1–1.5 lb lamb rack
1–2 teaspoons kosher salt
2 tablespoons Worcestershire sauce
1 tablespoon hoi sin sauce
1 tablespoon balsamic vinegar
1 tablespoon water
1 tablespoon Vegemite
- If your rack comes with a fat cap still attached, you may want to trim it back, but this is an optional step.
- Preheat an oven to 350f.
- Place lamb rack on a board and season well on both sides with kosher salt.
- In a small saucepan, combine all other ingredients and warm over low-medium heat until the mixture comes together and is about to bubble, about 3 minutes. Be careful not to leave it too much longer as it may burn. Separate the glaze into two small bowls (one will be used for the raw meat, one for the cooked dish).

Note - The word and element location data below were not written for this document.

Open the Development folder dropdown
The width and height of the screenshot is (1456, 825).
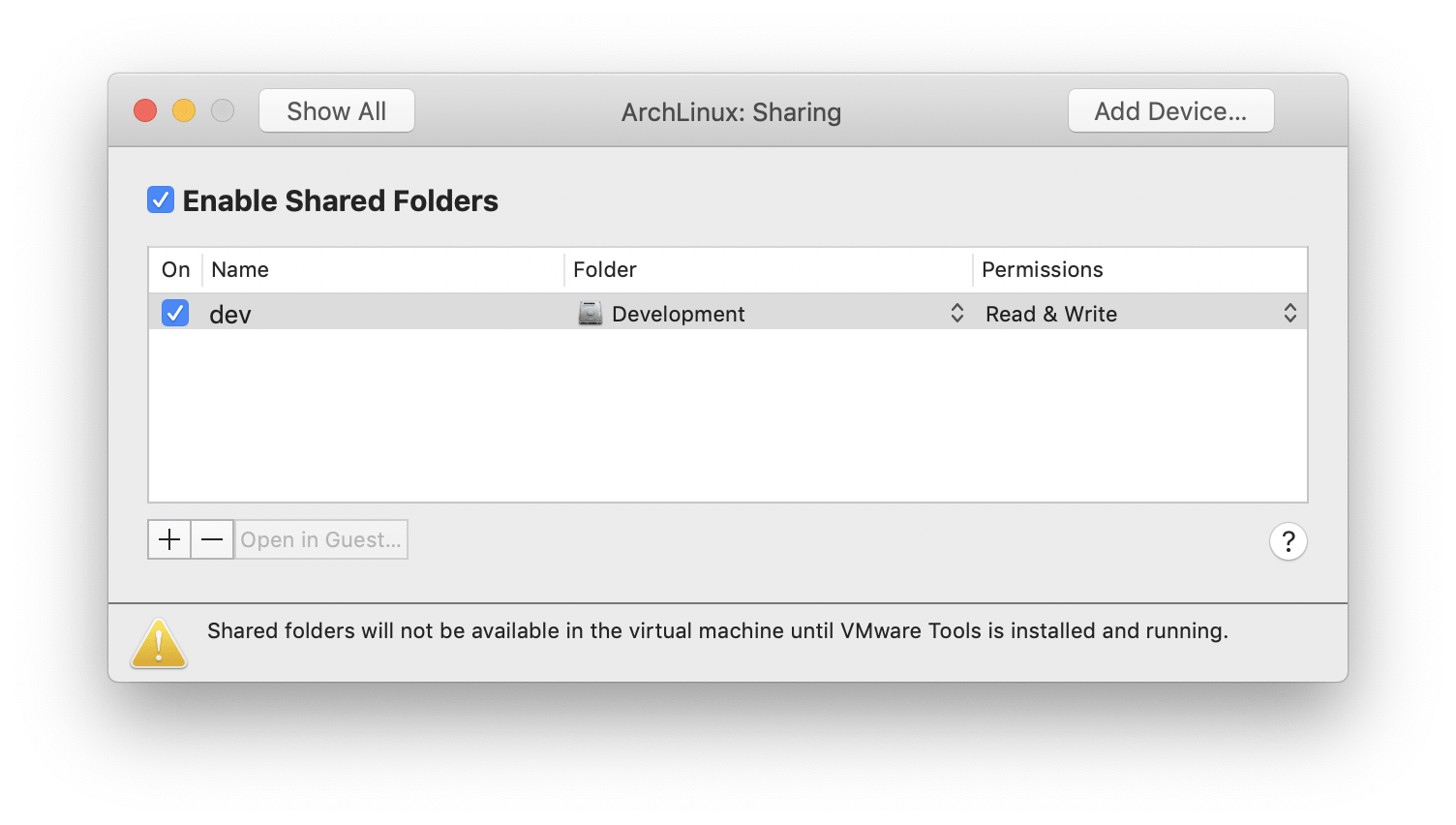956,313
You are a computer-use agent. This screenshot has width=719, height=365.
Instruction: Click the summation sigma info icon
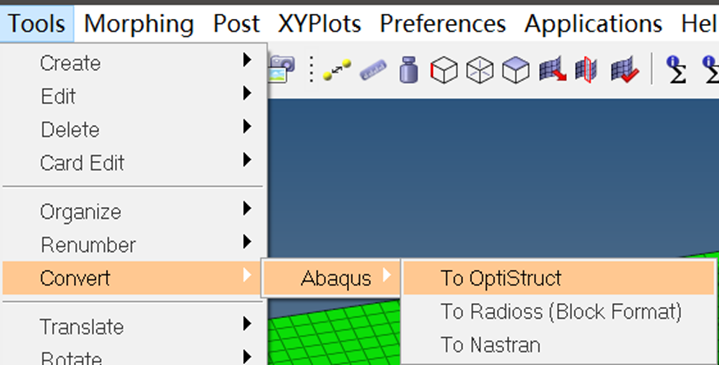[677, 70]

- Place a skillet or oven-proof frying pan over high heat and coat with a light spritz of spray oil.
- Use a pastry brush to coat the rack with glaze on both sizes, then place in the pan to sear. Sear the rack, turning to ensure it’s browning evenly. Sear about 2 minutes per side, then place the whole pan into the oven.
- Cook until the lamb reaches an internal temperature of 130f on an instant read thermometer, about 10-15 minutes.
- Once at temperature, remove from plan and place on a board then cover the rack loosely with foil. Allow to rest 10-15 minutes before slicing.
- Slice the rack into cutlets and serve with a drizzle of the reserved glaze.